El mensaje sobre el Estado de la Unión del presidente Barack Obama tuvo una doble transfondo de relevancia nacional.
En primer lugar, fue explícito sobre su convicción e intención de modificar el actual sistema económico de modo que cada individuo y empresa haga y reciba una porción justa en materia de impuestos y beneficios.
Eso significa para Obama, por ejemplo, eliminar exenciones de impuestos a empresas consolidadas y que ganan enormes sumas, como la petrolera, para otorgarlas a las empresas innovadoras (como la energía limpia) o que traigan de vuelta empleos del extranjero a Estados Unidos.

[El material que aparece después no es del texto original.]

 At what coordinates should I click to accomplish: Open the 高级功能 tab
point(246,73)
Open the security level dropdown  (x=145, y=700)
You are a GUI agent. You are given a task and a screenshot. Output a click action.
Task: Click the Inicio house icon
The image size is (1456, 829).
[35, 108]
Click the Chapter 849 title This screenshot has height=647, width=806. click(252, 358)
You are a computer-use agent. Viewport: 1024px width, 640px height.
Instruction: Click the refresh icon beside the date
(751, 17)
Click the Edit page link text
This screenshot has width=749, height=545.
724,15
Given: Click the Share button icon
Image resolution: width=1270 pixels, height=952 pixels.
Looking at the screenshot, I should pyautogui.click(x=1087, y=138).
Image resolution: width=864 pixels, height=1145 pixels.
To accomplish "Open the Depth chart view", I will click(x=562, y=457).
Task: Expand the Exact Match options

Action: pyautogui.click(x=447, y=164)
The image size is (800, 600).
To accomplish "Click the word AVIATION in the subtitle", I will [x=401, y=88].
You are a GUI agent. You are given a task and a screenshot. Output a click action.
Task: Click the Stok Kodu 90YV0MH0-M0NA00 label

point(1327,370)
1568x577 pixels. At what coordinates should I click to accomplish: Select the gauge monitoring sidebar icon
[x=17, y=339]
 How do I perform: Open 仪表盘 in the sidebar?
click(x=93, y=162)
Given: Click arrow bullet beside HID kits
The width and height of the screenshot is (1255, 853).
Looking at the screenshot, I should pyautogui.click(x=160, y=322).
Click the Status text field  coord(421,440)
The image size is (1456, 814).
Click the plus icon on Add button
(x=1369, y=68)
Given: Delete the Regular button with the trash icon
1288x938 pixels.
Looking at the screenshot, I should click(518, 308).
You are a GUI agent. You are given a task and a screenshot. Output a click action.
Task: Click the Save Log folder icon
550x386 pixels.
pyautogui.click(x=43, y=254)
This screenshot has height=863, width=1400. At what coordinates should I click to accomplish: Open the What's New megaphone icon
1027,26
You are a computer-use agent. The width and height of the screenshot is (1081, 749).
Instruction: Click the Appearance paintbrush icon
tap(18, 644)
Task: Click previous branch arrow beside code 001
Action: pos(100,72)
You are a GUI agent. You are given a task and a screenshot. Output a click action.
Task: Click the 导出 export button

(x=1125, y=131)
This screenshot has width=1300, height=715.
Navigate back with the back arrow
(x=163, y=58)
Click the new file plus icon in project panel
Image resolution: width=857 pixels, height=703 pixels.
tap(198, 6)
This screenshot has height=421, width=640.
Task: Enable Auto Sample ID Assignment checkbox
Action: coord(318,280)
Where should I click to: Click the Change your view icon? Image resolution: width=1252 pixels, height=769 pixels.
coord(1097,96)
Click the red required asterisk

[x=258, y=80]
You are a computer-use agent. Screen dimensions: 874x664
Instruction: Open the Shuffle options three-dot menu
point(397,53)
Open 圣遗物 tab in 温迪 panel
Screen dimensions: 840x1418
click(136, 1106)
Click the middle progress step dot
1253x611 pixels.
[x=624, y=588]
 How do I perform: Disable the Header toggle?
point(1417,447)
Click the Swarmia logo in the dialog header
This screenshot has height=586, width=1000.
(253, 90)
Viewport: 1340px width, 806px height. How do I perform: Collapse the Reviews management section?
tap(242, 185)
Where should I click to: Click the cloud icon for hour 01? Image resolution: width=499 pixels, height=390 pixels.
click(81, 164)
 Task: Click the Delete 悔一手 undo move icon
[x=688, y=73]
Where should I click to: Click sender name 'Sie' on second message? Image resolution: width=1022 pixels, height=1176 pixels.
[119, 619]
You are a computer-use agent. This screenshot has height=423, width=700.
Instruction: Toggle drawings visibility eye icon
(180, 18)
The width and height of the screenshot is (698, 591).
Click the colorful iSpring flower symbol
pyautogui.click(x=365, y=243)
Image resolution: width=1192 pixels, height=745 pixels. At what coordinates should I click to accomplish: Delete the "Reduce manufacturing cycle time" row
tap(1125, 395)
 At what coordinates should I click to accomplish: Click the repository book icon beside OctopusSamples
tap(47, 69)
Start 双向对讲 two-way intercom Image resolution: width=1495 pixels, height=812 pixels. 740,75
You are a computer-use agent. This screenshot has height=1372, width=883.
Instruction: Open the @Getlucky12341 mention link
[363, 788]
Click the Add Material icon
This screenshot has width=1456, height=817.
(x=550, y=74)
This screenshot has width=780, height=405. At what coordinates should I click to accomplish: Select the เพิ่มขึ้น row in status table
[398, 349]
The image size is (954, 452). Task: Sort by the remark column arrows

Ambos casos implican una transformación importante del modelo actual.
Otro ejemplo es subir los impuestos a los más ricos para que paguen una proporción mayor y no suceda el repetido caso del millonario que paga una tasa más baja que su secretaria.
Otra idea de transformación es aprobar una reforma de inmigración integral, y en el corto plazo el Dream Act, que reconozca que las aportaciones de los indocumentados al país y la necesidad que éste tiene de ellos son factores de trascendencia mayor que las consideraciones esgrimidas por sus detractores.
Pero por otro lado, en lo que es el transfondo de real politik del mensaje de Obama, habrá que ver qué tanto es factible en tiempos electorales. Falta por ver cuánto fue oferta electoral de Obama y cuánto capital político está dispuestos a gastar él y su partido en estos momentos. Falta ver cuánto están dispuestos los republicanos a colaborar con el presidente en tiempos de elección, cuando incluso el sentido común suele quedar oculto tras los intereses partidistas.